Consider Texas-based Dynegy, which is expected to complete by the end of 2012 a host of environmental retrofits at its 1,800-megawatt coal plant in Baldwin, Ill. The company decided that the cost of upgrading at $360 per kilowatt is less expensive than losing revenue by shutting down.

Between 2005 and 2012, Dynegy's environmental upgrades will total nearly $1 billion at its Illinois facilities to comply with a 2006 settlement to clean up those plants. Parties included the U.S. Justice Department and EPA and the state of Illinois.

To meet mercury emission limits imposed by the state, the company is spending millions of dollars annually to purchase a product called activated carbon to absorb mercury before it enters the air.

The upgrades were funded from internal sources, Katy Sullivan, a spokeswoman for Dynegy. "It is more cost-effective to maintain and continue operating safe, reliable and compliant plants like Baldwin rather than retiring them," she said.

The Baldwin plant sits on a 3,000-acre site, allowing room to add environmental control equipment. Just one piece of pollution control equipment at Prairie State, stacked on its end, would exceed the height of the NBC Tower in downtown Chicago.

Some older plants simply do not have room for certain upgrades.

Midwest Generation, for example, operates two plants in Chicago that illustrate that situation.

Its Crawford facility sits on just 72 acres; Fisk on only 50 acres. Those sites essentially rule out adding certain sulfur dioxide scrubbing equipment — which can be as tall as skyscrapers and require a huge swath of land for storing materials that are injected into the scrubbing system — as well as massive cooling towers that could be required under U.S. EPA regulations next year. So far, the company is betting that the cooling towers won't be required. And whether or not electricity markets recover from the recession also figures into the company's decision.

The type of coal a plant burns also plays a major role in how a company responds on environmental controls. Midwest Generation, which burns low sulfur coal, has determined that injecting a mineral called trona into the combustion process cuts lung-damaging sulfur dioxide emissions to meet new federal and state standards, said Douglas McFarlan, a spokesman for Midwest Generation.

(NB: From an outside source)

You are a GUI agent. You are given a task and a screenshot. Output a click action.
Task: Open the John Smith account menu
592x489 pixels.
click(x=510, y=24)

Four years ago, Midwest Generation estimated that retrofitting its fleet of six coal plants in Illinois would cost $3.5 billion. With the discovery of trona, that estimate has been trimmed to $1.2 billion because of decreased capital costs. But if the plants burned high sulfur Illinois coal, the technology would not be sufficient to meet those standards.

Previous investments have also worked in favor of keeping the plants open. Midwest Generation reduced nitrogen oxide emissions — a precursor to acid rain and ozone — by about 60 percent at Crawford and Fisk between 2001 and 2002. This year, the company spent $20 million to add additional nitrogen oxide controls.

In 2008 and 2009 Midwest Generation spent about $12 million at both plants to remove about 90 percent of mercury, which is associated with impaired neurological development.

Regardless of whether utilities add more pollution controls, some environmentalists say shutting coal-fired plants makes the most sense because such plants will always produce emissions that are harmful to public health.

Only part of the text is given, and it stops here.